==== Supplied passage ====

GEOG 863
GIS Mashups for Geospatial Professionals

Relational Database Concepts

PrintPrint

Why a database?

Reading your web map data from a shapefile or XML file works fine in certain situations.  However, it's not difficult to think of scenarios in which using flat files like these presents problems:

  • if the data are frequently changing, you'll need to have a step built into your business process that ensures there is an up-to-date copy of the files on the web server;
  • if you want to provide the user with the ability to map subsets of a larger dataset, doing so with flat files data can be clunky;
  • if you want to make it possible to allow updates of the data.

A major goal of this lesson is for you to learn how to write PHP scripts to extract data from a database and output it in XML form.  Once you've built such a script, with just a minor tweak to your map page you can go from reading a static XML file to reading XML data generated on the fly based on up-to-date information from your database.  But before we get to that point, let's first go over some basic RDBMS concepts.

Note

If you're experienced in working with relational databases, you can probably skip over the rest of this page.

What is a relational database?

A relational database is a system in which data are stored in tables of rows (records) and columns (fields). The defining characteristic of a relational database is that the full data set is broken down into multiple tables (each representing a single subject) and that relationships can be established between those tables through the use of key fields. Structured Query Language (SQL, sometimes pronounced "sequel") is used in an RDBMS to manipulate the tabular data.

There are many RDBMS software packages to choose from. In the commercial realm, Oracle has long been the most popular, followed by IBM's DB2 and Microsoft's SQL Server. In the open-source realm, MySQL and PostgreSQL are the major players. Microsoft Access is a relatively inexpensive package that is best suited for small datasets. Because of its user-friendly point-and-click environment, it is also frequently used as a "front-end" to more high-powered package — i.e., to connect to and manipulate data that are actually stored in a separate RDBMS.

In this course, we're going to create and populate MySQL databases using MS-Access as a front end.

Using SQL to select data

There are a number of database concepts that we should cover if you're going to build a database-driven mashup. Rather than start with database design concepts, which can be a bit dry, let's begin by looking at how SQL can be used to query an existing database. After getting a feel for the power of SQL, you should be more motivated to work towards understanding the less exciting steps involved in creating and populating a database.

==== Data for this exercise ====

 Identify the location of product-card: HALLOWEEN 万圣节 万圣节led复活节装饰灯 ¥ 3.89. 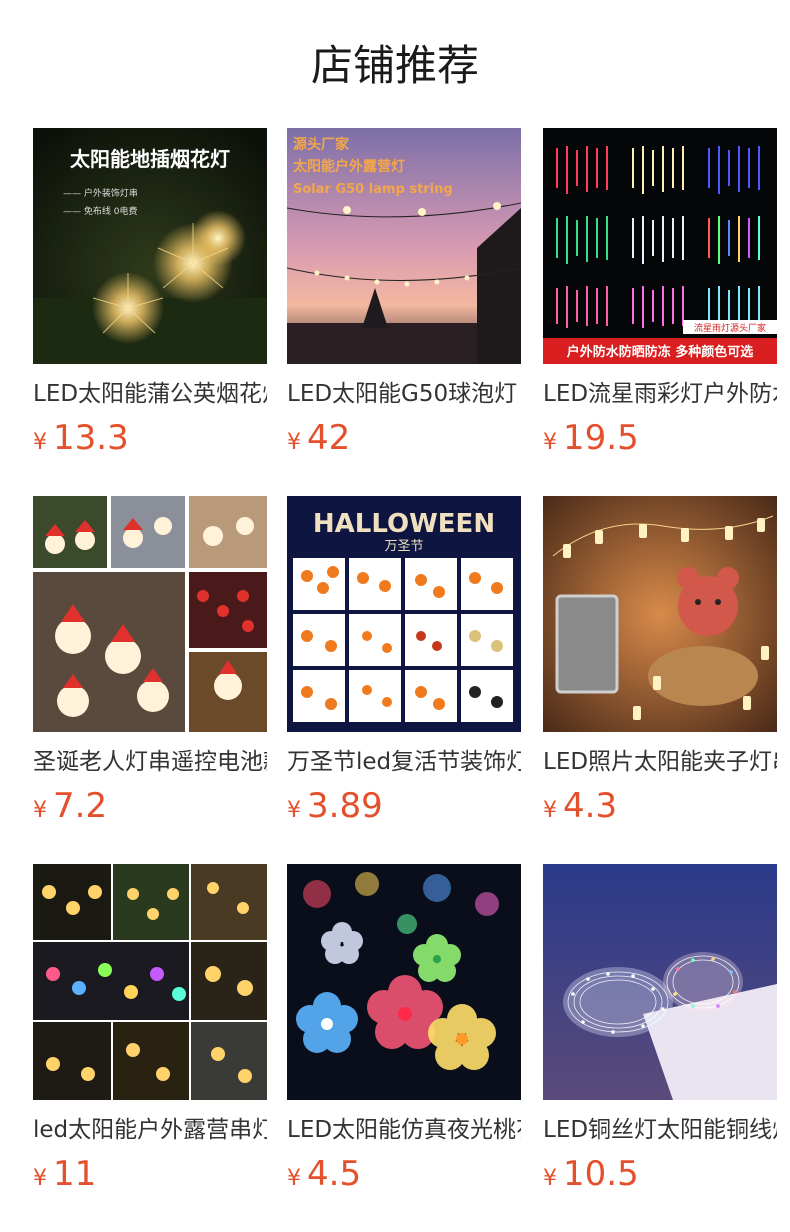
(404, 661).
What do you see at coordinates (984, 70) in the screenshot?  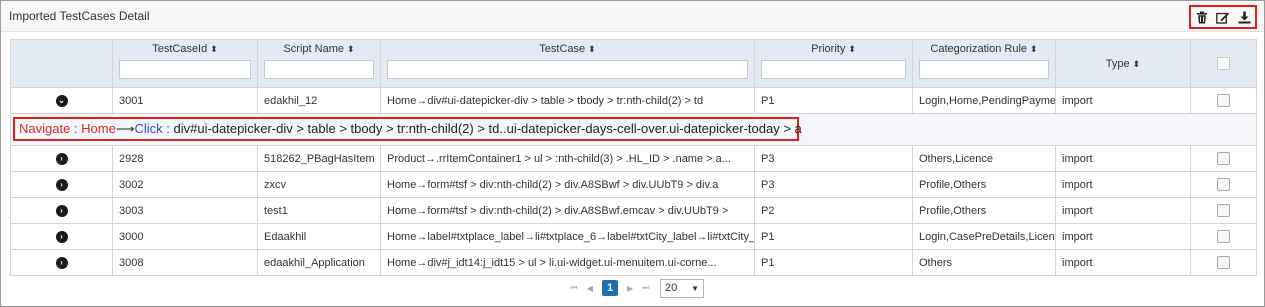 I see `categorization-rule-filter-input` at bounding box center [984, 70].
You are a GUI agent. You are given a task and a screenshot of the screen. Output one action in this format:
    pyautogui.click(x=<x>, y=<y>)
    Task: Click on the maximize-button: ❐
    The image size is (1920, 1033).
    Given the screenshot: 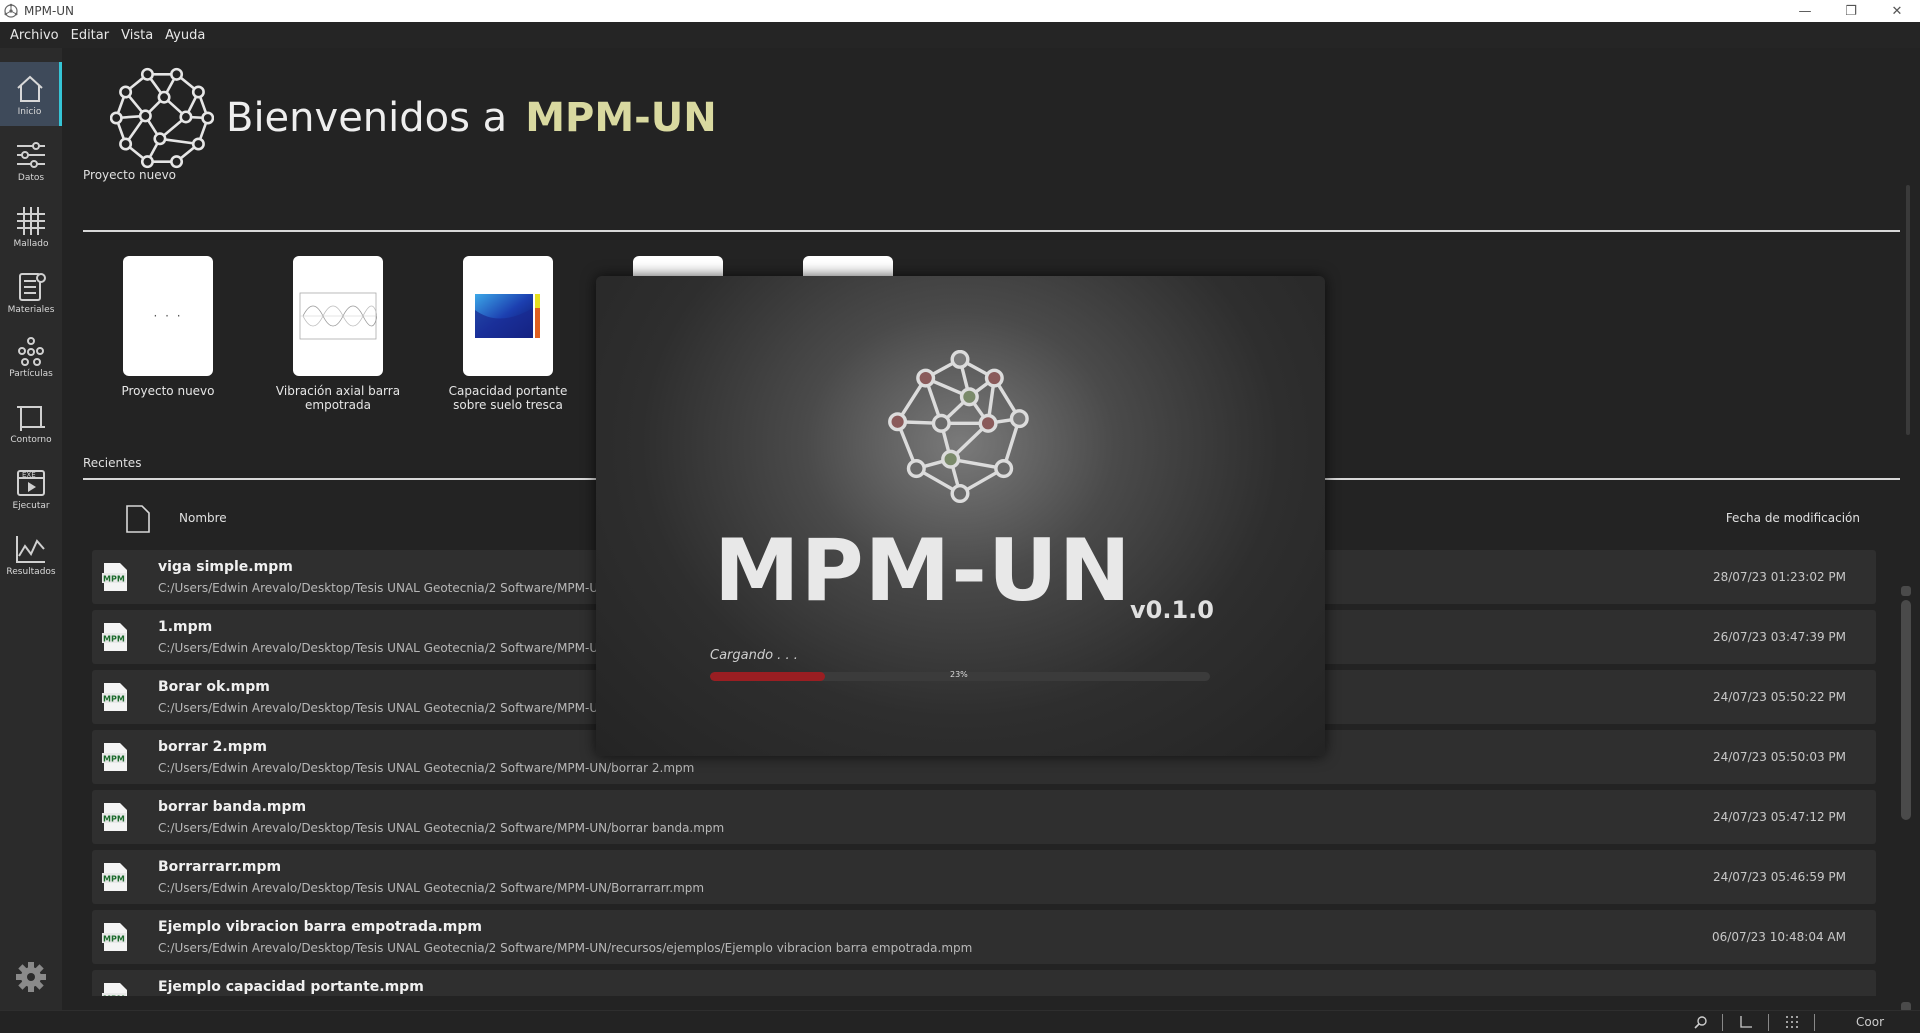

====

Work instructions>
A. In the records, take the lines starting with the one containing "You are a GUI" and going on through the end of the records, and rewrite them with "screenshot" swapped out for "screen capture", keeping everything else the same. Omit the pictures.
B. Write the next part of the relational database lesson, picking up after its last sentence.
The records are unrelated to the text.

Answers for the tasks>
A.
You are a GUI agent. You are given a task and a screen capture of the screen. Output one action in this format:
    pyautogui.click(x=<x>, y=<y>)
    Task: Click on the maximize-button: ❐
    The image size is (1920, 1033).
    Given the screen capture: 

B.
The example queries in this section read data from a simple, two-table database of baseball statistics. Here are excerpts from these tables:

Players
PLAYER_ID FIRST_NAME LAST_NAME
1 Barry Bonds
2 Hank Aaron
3 Babe Ruth
4 Willie Mays
5 Sammy Sosa
STATS
PLAYER_ID YEAR AB HITS HR RBI TEAM
1 2006 367 99 26 77 SFG
1 2007 340 94 28 66 SFG
2 1954 468 131 13 69 MLN
2 1955 602 189 27 106 MLN
2 1956 609 200 26 92 MLN

First, let's look at a query that simply lists data from three selected columns in the STATS table:

SELECT PLAYER_ID, YEAR, HR FROM STATS;
PLAYER_ID YEAR HR
1 2006 26
1 2007 28
2 1954 13
2 1955 27
2 1956 26

Note the basic syntax used to list tabular data. The statement begins with the SELECT keyword and is followed by a list of the desired columns separated by commas. After the list of columns comes the FROM keyword and the name of the table in which the columns are found. The statement ends with a semi-colon. (Note that all columns can be retrieved using the asterisk; e.g., SELECT * FROM STATS;).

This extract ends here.